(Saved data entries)
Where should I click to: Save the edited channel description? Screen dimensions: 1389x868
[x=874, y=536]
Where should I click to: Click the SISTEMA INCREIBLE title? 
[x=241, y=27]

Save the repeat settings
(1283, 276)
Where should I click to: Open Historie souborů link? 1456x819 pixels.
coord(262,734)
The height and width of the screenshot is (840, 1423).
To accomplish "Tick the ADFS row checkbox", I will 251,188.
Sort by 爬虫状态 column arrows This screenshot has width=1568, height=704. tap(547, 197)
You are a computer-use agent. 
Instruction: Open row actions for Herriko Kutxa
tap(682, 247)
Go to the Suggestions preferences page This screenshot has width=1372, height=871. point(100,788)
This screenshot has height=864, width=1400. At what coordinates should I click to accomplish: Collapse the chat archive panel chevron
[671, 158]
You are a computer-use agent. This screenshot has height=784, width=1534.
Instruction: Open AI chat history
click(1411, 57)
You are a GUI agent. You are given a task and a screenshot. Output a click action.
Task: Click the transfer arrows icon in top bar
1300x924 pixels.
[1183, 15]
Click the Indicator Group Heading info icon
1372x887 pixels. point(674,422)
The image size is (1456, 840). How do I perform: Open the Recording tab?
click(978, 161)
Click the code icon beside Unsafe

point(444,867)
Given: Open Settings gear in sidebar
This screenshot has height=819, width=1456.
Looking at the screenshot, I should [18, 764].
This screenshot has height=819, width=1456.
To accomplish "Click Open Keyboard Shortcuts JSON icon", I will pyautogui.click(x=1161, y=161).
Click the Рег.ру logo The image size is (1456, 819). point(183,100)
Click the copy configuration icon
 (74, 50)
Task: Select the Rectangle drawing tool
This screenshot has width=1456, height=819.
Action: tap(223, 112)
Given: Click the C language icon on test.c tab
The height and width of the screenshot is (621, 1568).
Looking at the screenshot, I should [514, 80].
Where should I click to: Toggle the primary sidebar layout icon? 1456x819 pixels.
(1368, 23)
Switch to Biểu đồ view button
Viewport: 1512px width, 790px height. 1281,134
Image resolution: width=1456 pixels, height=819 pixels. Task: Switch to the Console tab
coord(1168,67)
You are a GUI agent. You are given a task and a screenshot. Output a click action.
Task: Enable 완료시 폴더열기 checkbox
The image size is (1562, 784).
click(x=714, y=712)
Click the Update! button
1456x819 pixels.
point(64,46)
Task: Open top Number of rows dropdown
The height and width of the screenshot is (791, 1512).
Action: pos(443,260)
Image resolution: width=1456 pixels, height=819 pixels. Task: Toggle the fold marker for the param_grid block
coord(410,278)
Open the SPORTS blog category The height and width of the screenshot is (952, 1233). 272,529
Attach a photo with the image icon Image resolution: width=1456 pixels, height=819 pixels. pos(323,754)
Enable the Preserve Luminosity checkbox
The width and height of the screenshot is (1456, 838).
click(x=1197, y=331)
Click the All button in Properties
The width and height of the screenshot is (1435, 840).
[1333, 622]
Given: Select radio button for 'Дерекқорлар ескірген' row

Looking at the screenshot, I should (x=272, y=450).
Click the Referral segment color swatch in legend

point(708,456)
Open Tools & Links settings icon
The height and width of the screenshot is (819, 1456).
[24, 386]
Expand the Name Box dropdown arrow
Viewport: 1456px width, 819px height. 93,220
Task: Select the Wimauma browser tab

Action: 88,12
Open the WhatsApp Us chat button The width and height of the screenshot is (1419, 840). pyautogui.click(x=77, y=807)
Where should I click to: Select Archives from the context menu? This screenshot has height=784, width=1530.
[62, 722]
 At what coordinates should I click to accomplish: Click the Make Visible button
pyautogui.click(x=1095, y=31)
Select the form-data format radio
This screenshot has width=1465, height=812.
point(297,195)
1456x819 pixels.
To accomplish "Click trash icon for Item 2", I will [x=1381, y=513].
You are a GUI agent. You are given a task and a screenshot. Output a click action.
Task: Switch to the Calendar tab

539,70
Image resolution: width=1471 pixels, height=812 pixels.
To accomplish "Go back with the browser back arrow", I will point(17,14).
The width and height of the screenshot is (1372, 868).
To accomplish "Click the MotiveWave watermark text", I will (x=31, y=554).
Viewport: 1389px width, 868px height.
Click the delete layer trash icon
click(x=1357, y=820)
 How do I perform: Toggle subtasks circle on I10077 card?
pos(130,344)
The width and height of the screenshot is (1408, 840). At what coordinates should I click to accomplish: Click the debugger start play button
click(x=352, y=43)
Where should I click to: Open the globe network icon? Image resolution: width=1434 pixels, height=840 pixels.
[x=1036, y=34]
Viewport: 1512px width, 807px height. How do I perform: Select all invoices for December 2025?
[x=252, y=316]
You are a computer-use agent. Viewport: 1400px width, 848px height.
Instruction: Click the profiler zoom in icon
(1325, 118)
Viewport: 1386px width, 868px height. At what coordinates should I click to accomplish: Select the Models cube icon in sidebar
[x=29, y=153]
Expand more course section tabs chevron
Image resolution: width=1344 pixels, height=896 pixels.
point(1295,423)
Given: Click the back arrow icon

*What you need to do*
Every line above is to be transcribed exactly.

*Your response*
Where should I click to: Save the edited channel description? Screen dimensions: 1389x868
[x=874, y=536]
Where should I click to: Click the SISTEMA INCREIBLE title? 
[x=241, y=27]

Save the repeat settings
(1283, 276)
Where should I click to: Open Historie souborů link? 1456x819 pixels.
coord(262,734)
The height and width of the screenshot is (840, 1423).
To accomplish "Tick the ADFS row checkbox", I will 251,188.
Sort by 爬虫状态 column arrows This screenshot has width=1568, height=704. tap(547, 197)
You are a computer-use agent. 
Instruction: Open row actions for Herriko Kutxa
tap(682, 247)
Go to the Suggestions preferences page This screenshot has width=1372, height=871. point(100,788)
This screenshot has height=864, width=1400. At what coordinates should I click to accomplish: Collapse the chat archive panel chevron
[671, 158]
You are a computer-use agent. This screenshot has height=784, width=1534.
Instruction: Open AI chat history
click(1411, 57)
You are a GUI agent. You are given a task and a screenshot. Output a click action.
Task: Click the transfer arrows icon in top bar
1300x924 pixels.
[1183, 15]
Click the Indicator Group Heading info icon
1372x887 pixels. point(674,422)
The image size is (1456, 840). How do I perform: Open the Recording tab?
click(978, 161)
Click the code icon beside Unsafe

point(444,867)
Given: Open Settings gear in sidebar
This screenshot has height=819, width=1456.
Looking at the screenshot, I should [18, 764].
This screenshot has height=819, width=1456.
To accomplish "Click Open Keyboard Shortcuts JSON icon", I will pyautogui.click(x=1161, y=161).
Click the Рег.ру logo The image size is (1456, 819). point(183,100)
Click the copy configuration icon
 (74, 50)
Task: Select the Rectangle drawing tool
This screenshot has width=1456, height=819.
Action: tap(223, 112)
Given: Click the C language icon on test.c tab
The height and width of the screenshot is (621, 1568).
Looking at the screenshot, I should [514, 80].
Where should I click to: Toggle the primary sidebar layout icon? 1456x819 pixels.
(1368, 23)
Switch to Biểu đồ view button
Viewport: 1512px width, 790px height. 1281,134
Image resolution: width=1456 pixels, height=819 pixels. Task: Switch to the Console tab
coord(1168,67)
You are a GUI agent. You are given a task and a screenshot. Output a click action.
Task: Enable 완료시 폴더열기 checkbox
The image size is (1562, 784).
click(x=714, y=712)
Click the Update! button
1456x819 pixels.
point(64,46)
Task: Open top Number of rows dropdown
The height and width of the screenshot is (791, 1512).
Action: pos(443,260)
Image resolution: width=1456 pixels, height=819 pixels. Task: Toggle the fold marker for the param_grid block
coord(410,278)
Open the SPORTS blog category The height and width of the screenshot is (952, 1233). 272,529
Attach a photo with the image icon Image resolution: width=1456 pixels, height=819 pixels. pos(323,754)
Enable the Preserve Luminosity checkbox
The width and height of the screenshot is (1456, 838).
click(x=1197, y=331)
Click the All button in Properties
The width and height of the screenshot is (1435, 840).
[1333, 622]
Given: Select radio button for 'Дерекқорлар ескірген' row

Looking at the screenshot, I should (x=272, y=450).
Click the Referral segment color swatch in legend

point(708,456)
Open Tools & Links settings icon
The height and width of the screenshot is (819, 1456).
[24, 386]
Expand the Name Box dropdown arrow
Viewport: 1456px width, 819px height. 93,220
Task: Select the Wimauma browser tab

Action: 88,12
Open the WhatsApp Us chat button The width and height of the screenshot is (1419, 840). pyautogui.click(x=77, y=807)
Where should I click to: Select Archives from the context menu? This screenshot has height=784, width=1530.
[62, 722]
 At what coordinates should I click to accomplish: Click the Make Visible button
pyautogui.click(x=1095, y=31)
Select the form-data format radio
This screenshot has width=1465, height=812.
point(297,195)
1456x819 pixels.
To accomplish "Click trash icon for Item 2", I will [x=1381, y=513].
You are a GUI agent. You are given a task and a screenshot. Output a click action.
Task: Switch to the Calendar tab

539,70
Image resolution: width=1471 pixels, height=812 pixels.
To accomplish "Go back with the browser back arrow", I will point(17,14).
The width and height of the screenshot is (1372, 868).
To accomplish "Click the MotiveWave watermark text", I will (x=31, y=554).
Viewport: 1389px width, 868px height.
Click the delete layer trash icon
click(x=1357, y=820)
 How do I perform: Toggle subtasks circle on I10077 card?
pos(130,344)
The width and height of the screenshot is (1408, 840). At what coordinates should I click to accomplish: Click the debugger start play button
click(x=352, y=43)
Where should I click to: Open the globe network icon? Image resolution: width=1434 pixels, height=840 pixels.
[x=1036, y=34]
Viewport: 1512px width, 807px height. How do I perform: Select all invoices for December 2025?
[x=252, y=316]
You are a computer-use agent. Viewport: 1400px width, 848px height.
Instruction: Click the profiler zoom in icon
(1325, 118)
Viewport: 1386px width, 868px height. At what coordinates should I click to accomplish: Select the Models cube icon in sidebar
[x=29, y=153]
Expand more course section tabs chevron
Image resolution: width=1344 pixels, height=896 pixels.
point(1295,423)
Given: Click the back arrow icon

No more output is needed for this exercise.